As the Oklahoma Commission on Opioid Abuse wrapped up its final meeting of 2017, Attorney General Mike Hunter said he is “optimistic” the state was nearing a turnaround from its deadly prescription drug epidemic.
But there is still work to do.
The commission is in the final stages of crafting a list of recommendations to help curb the abuse of prescription drugs in the state, and on Tuesday met for a day-long session at the state Capitol in which it heard testimony from doctors, state health and treatment officials and other stakeholders.
The commission, headed by Hunter, will meet one final time before finalizing a set of policy recommendations. The commission hopes to have the proposals finalized by Jan. 18 — the Legislature’s bill filing deadline for the 2018 session, Hunter said.
The commission’s top recommendations thus far include:
- Criminalizing the trafficking of fentanyl, a powerful synthetic opioid that has caused opioid overdose deaths around the county and in Oklahoma to spike.
- Mandating e-prescribing (replacing handwritten, faxed or phoned prescriptions) for all prescriptions classified by U.S. Drug Enforcement Administration as a Schedule II controlled dangerous substance (which includes many opioid prescription drugs).
- Creating a “Good Samaritan law” that would provide limited immunity from prosecution for overdose victims and people who call emergency responders to save an overdose victim.
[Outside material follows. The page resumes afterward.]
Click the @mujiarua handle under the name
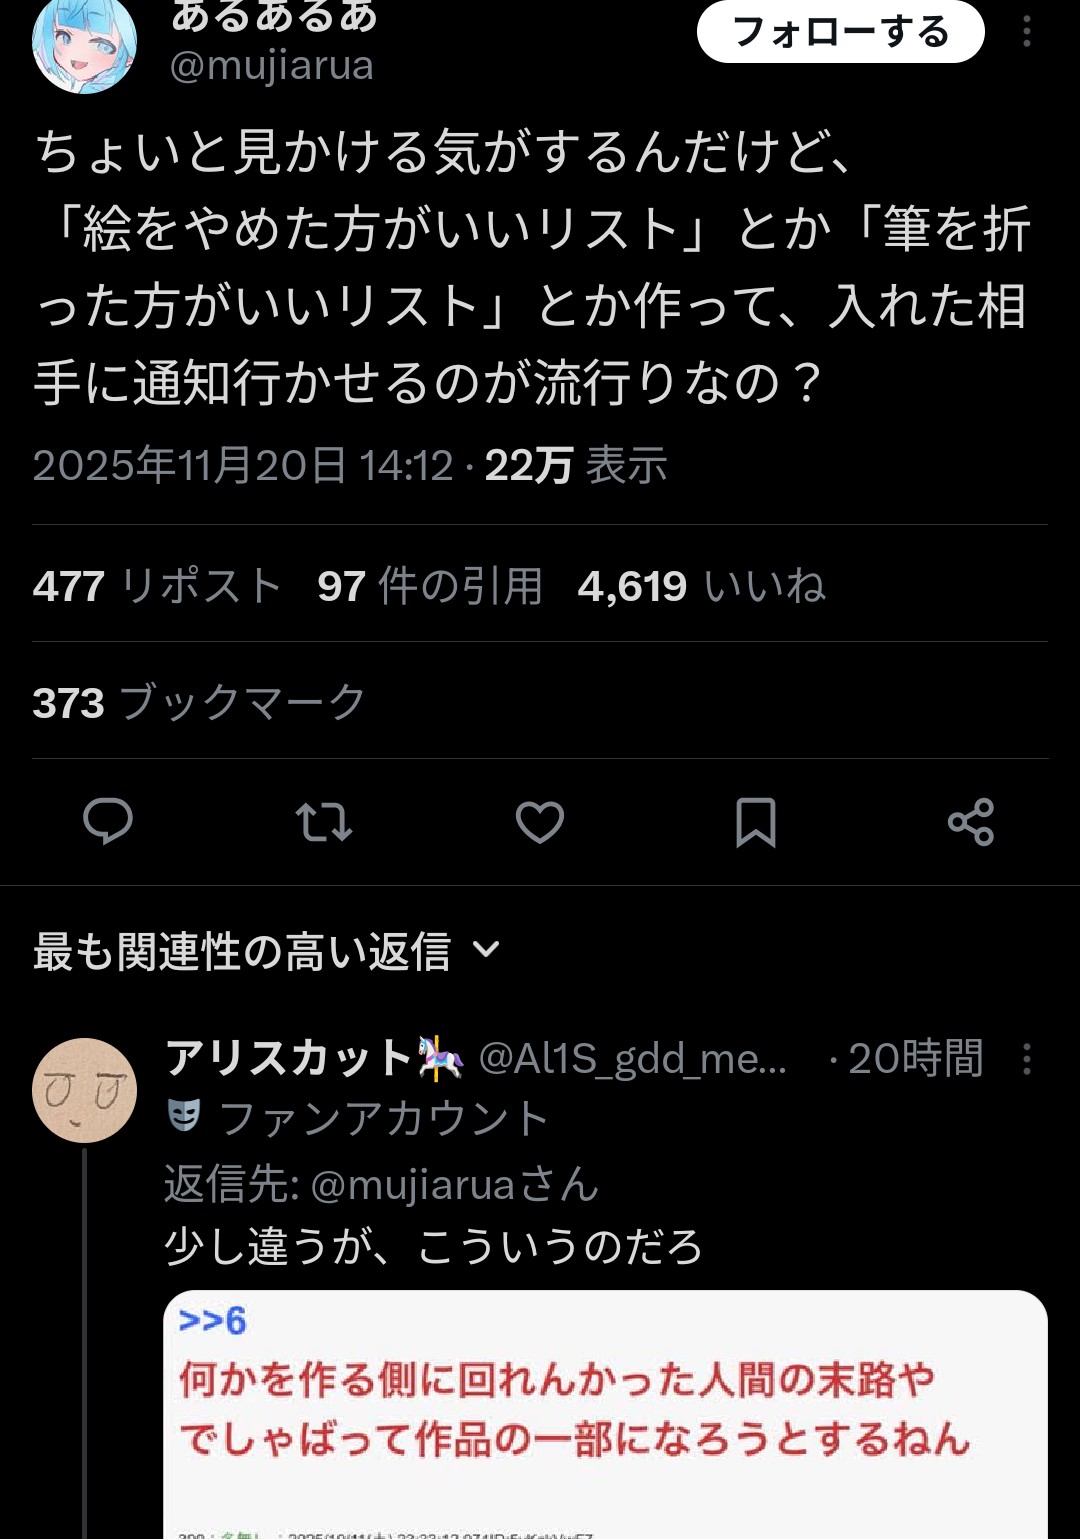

- Changing a Drug Enforcement Administration rule that limits the amount of patients that can be seen by a physician during their first year of practicing opioid dependency treatment and prescribing buprenorphine, a drug often used to help treat opioid addiction. Current rules limit the number of patients for physicians who have received the DEA waiver to 30 at any one time during the first year and 100 after that.
The commission on Tuesday also discussed several other proposals that it may include in its final recommendations that fell under the categories of enforcement, investigation, tracking and monitoring as well as prescribers, pharmacists and education.
Among those ideas were plans to adopt a real-time mapping tool for drug overdoses, to increase penalties for registrants of the Prescription Monitoring Program who divert drugs, as well as several measures to increase monitoring, reporting and security for drugs in nursing home settings.
The commission’s final meeting has not yet been scheduled, but other categories of issues it will take up during that meeting include prevention and community education, treatment and rehabilitation, and drug addicted children.
“I think we made good progress today,” Hunter said Tuesday. “I’m optimistic that our proposals will get turned into legislation, work their way through the Legislature and get signed by the Governor.”
Hunter said the state has begun to see a reversal of some trends, such as number of opioid deaths, in the past year thanks to some measures like the Prescription Monitoring Program already in place, but that are still many issues that need addressing and the opioid overdose and death rate are still among the highest in the nation.
Earlier this year, Hunter filed a civil suit against several opioid manufacturing companies in Cleveland County District Court, alleging the companies fraudulently marketed opioids to doctors to prescribe to patients, overstating their safety and understanding their potential for addiction.
“The state hasn’t been sitting on its hands,” Hunter said. “The challenge is how we accelerate that, build on what we have done to abate what has happened over the past few years. This commission is building on what we’re doing already.”